From the records that follow, return exactly the lines beginning at the one that contains "You are a computer-use" and ending at the one that contains "Task: Click the", pictures left out.

• _ENTRIES SUPPLIED_
◇ ◇ ◇ ◇

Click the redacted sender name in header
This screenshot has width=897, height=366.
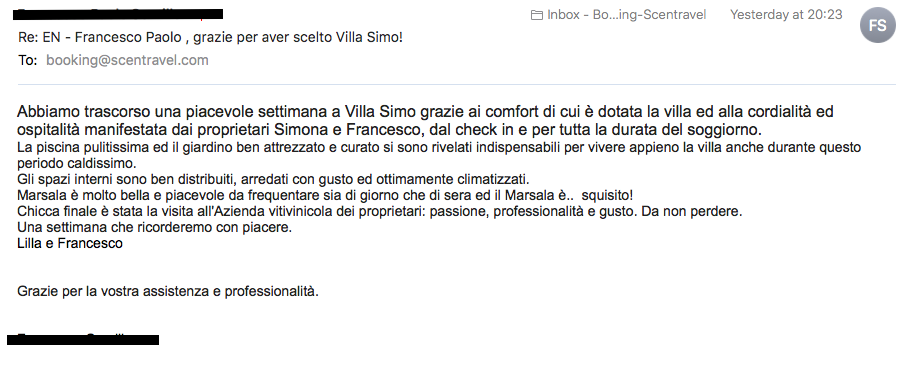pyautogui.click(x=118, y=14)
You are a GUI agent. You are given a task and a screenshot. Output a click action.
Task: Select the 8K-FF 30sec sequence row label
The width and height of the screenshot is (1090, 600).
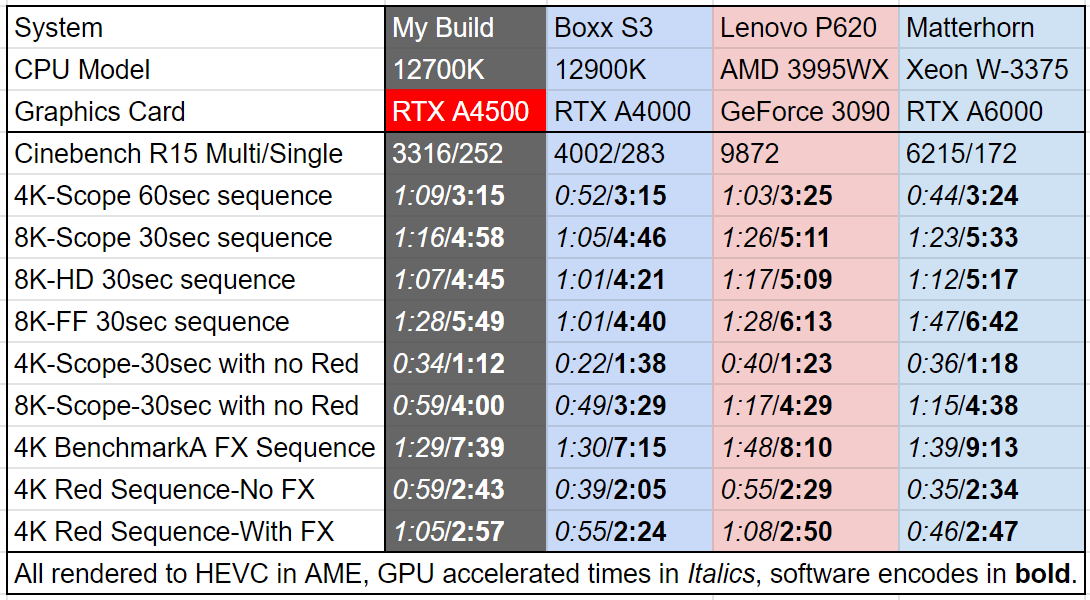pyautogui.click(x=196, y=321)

◇ ◇ ◇ ◇

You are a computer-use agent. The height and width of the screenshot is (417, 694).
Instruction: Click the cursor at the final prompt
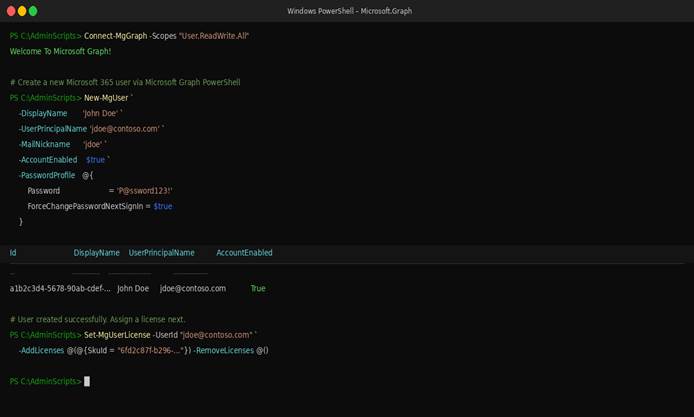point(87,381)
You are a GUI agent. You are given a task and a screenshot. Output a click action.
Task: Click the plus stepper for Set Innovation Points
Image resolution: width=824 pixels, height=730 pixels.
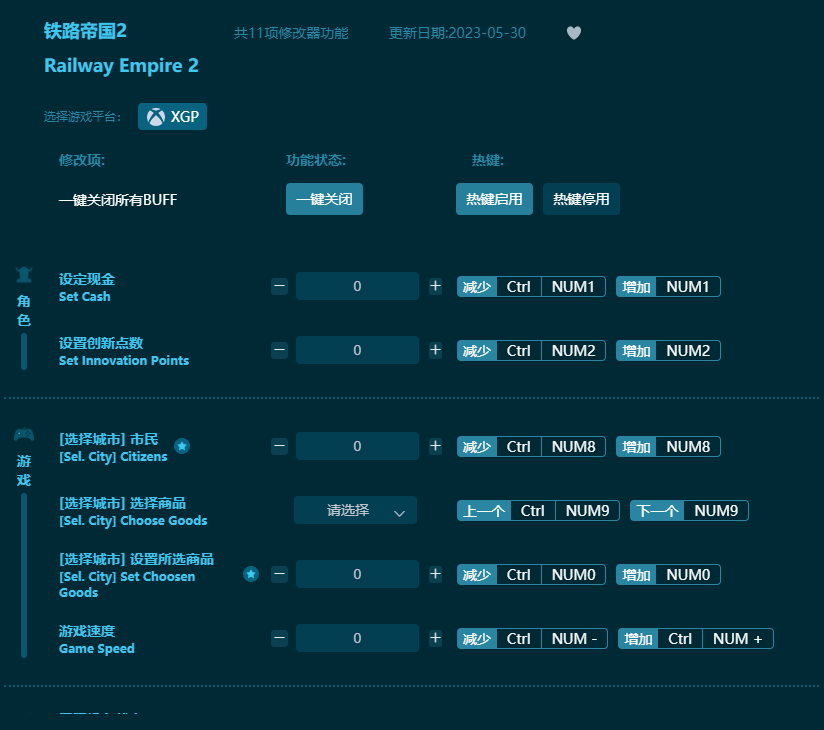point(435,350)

◇ ◇ ◇ ◇

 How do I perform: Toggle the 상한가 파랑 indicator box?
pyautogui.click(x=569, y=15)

◇ ◇ ◇ ◇

• _YOUR RESPONSE_
You are a computer-use agent. The height and width of the screenshot is (417, 694).
Instruction: Click the cursor at the final prompt
point(87,381)
You are a GUI agent. You are given a task and a screenshot. Output a click action.
Task: Click the plus stepper for Set Innovation Points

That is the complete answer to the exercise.